▶ Passage for review:
-- -- --

Aging, obesity and chronic health conditions, among other things, can lead to limited mobility and strength. And these issues can in turn contribute to spine, muscle and joint problems. As we age, our bones decline in density, starting at age 30. And if bone mass gets dangerously low, it’s called osteoporosis. Physical exercise, particularly if it’s weight-bearing, can help you better manage osteoporosis, including its side effects. The higher you get your bone mass up before 30, the lower the risk of getting osteoporosis later.
According Report on Ageing and Health 2015, a spine, muscle and joint report prepared for the World Health Organization (WHO), osteoporosis, osteoarthritis and sarcopenia (muscle loss) affect millions. And in Canada, osteoporosis affects two million Canadians but many people only get diagnosed after they break a bone.
For most people, spine, muscle and joint problems start with mild symptoms, such as joint pain, stiffness and swelling. Discomfort can prompt you to limit activity, leading to weaker muscles. You lose more range of motion and things start to increasingly hurt.
You begin using muscles and joints wrong, which makes it worse. At this point, people may stop exercising and begin limiting their everyday activities too.
An inactive lifestyle can contribute to many chronic conditions, including osteoporosis, among others. Inactivity can also lead balance issues, which puts you at risk of falling. Plus, people who have multiple conditions must often juggle a wide range of medications and all their potential side effects.
These conditions can lead to very serious outcomes, such as falls that shorten your lifespan. However, it doesn’t have to be this way.
Being physically active can turn things around for those with conditions such as osteoporosis and osteoarthritis. That’s the power of exercise.
Exercise impacts health, but it must be the right exercise. Controlled movements that build strength and range of motion are ideal. A combination of activities, such as swimming, cardio gym machines and low-impact aerobics, can be effective. However, weight-bearing exercise works best to help you manage osteoporosis.
For those whose range of motion is limited, yoga and Pilates can be helpful, along with further support from chiropractic care, massage therapy and physiotherapy.
The right activity for the right person can make a big difference. Dr. John Antoniou, an orthopaedic surgeon and former president of the Canadian Orthopaedic Association, says: “You won’t reverse the damage that’s occurred, but it’ll maintain the function that’s still there.”
Exercise can help you manage osteoporosis to slow the rate of bone loss that comes with this age-related bone disease. It can also reverse some age-related muscle mass loss. With less pain, stronger muscles and better balance, you’ll find you can do much more.
A chiropractor can prescribe a therapeutic exercise program to help increase your strength and range of motion in affected areas. This program can include stretching, strengthening, postural awareness, balance training and neuromuscular exercise.
However, exercise as therapy to help manage osteoporosis can be challenging because your instinct is to stop moving once you have mild pain. An integrated approach between a medical doctor who is supporting patients with chronic health conditions and a chiropractor assisting in managing the muscle, spine and joint components can help you become more active.
“The mentality is sometimes it hurts, so I won’t do it,” says Dr. Ed Ziesmann, vice-president of education programs and services for the Arthritis Society. You need to push through discomfort but stop when you feel true pain.
Guidance from health care professionals on “hurt versus harm” can make sure exercise is healing, not hurting.
Meanwhile, for the many people who don’t enjoy traditional exercise, such as going to the gym, Ziesmann advises focusing on doing everyday life activities. These activities can include walking, gardening and playing golf.
Currently only one in five Canadian seniors get the recommended 150 minutes of activity per week. With help from a health care professional, like a chiropractor and your integrated care team, you can break this pattern to better manage age-related conditions like osteoporosis.

-- -- --

▶ The data:

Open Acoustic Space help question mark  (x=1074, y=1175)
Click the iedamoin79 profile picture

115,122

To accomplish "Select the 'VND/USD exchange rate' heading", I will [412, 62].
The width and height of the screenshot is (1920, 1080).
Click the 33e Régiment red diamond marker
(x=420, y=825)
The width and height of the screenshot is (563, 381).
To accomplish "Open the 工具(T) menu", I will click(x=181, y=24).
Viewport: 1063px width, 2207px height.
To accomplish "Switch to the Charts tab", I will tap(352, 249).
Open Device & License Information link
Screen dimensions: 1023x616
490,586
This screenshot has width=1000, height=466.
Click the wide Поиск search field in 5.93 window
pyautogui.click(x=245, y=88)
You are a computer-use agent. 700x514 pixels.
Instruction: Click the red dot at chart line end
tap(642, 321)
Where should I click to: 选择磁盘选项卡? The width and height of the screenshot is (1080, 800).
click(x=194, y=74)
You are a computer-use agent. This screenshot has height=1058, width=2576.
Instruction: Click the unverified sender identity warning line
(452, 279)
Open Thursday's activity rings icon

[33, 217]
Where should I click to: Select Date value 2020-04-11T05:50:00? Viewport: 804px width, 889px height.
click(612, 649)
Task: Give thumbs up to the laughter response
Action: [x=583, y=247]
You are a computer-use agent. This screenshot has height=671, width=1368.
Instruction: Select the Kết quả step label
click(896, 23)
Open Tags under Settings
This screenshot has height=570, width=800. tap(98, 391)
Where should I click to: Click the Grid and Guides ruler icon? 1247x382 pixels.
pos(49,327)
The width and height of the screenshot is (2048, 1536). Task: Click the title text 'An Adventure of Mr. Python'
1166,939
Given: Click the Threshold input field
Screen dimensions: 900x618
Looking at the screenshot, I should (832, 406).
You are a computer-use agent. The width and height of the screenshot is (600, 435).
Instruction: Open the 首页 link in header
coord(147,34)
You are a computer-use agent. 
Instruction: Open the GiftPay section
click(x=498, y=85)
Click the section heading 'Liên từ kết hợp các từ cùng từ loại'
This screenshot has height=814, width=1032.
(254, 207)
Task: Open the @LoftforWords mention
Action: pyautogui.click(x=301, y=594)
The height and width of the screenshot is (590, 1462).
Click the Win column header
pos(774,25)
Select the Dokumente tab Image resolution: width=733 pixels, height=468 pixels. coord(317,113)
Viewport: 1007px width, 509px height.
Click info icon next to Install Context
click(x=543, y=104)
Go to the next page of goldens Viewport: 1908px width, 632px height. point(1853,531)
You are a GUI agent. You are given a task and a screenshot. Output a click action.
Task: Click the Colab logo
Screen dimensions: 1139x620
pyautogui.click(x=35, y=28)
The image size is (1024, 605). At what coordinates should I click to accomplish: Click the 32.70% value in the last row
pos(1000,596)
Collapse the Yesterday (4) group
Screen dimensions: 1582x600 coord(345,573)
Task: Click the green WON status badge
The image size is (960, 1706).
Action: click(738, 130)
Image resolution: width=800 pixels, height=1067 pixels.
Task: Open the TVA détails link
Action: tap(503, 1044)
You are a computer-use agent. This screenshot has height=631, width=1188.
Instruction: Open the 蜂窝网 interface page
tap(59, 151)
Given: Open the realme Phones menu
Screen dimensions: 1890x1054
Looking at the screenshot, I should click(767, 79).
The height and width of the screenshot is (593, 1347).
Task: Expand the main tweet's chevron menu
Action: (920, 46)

-- -- --

▶ Work instructions:
[a] Answer these from the passage on exercise and osteoporosis:
(i) At what age does bone density begin to decline?
(ii) How many Canadians does osteoporosis affect?
(iii) What share of Canadian seniors get the recommended 150 minutes of activity per week?
[b] Reproduce the passage on exercise and osteoporosis word for word, starting at "Currently only one" and ending at "conditions like osteoporosis.".
[c] Rewrite the paragraph of the passage on exercise and osteoporosis that begins "A chiropractor can prescribe" as a short bulleted list, keeping its main facts.
The records play no part in what follows and can be set aside.

▶ Task-by-task outputs:
[a]
(i) Age 30
(ii) Two million
(iii) One in five

[b]
Currently only one in five Canadian seniors get the recommended 150 minutes of activity per week. With help from a health care professional, like a chiropractor and your integrated care team, you can break this pattern to better manage age-related conditions like osteoporosis.

[c]
- A chiropractor can prescribe a therapeutic exercise program.
- The program aims to increase strength and range of motion in affected areas.
- It can include stretching, strengthening, postural awareness, balance training and neuromuscular exercise.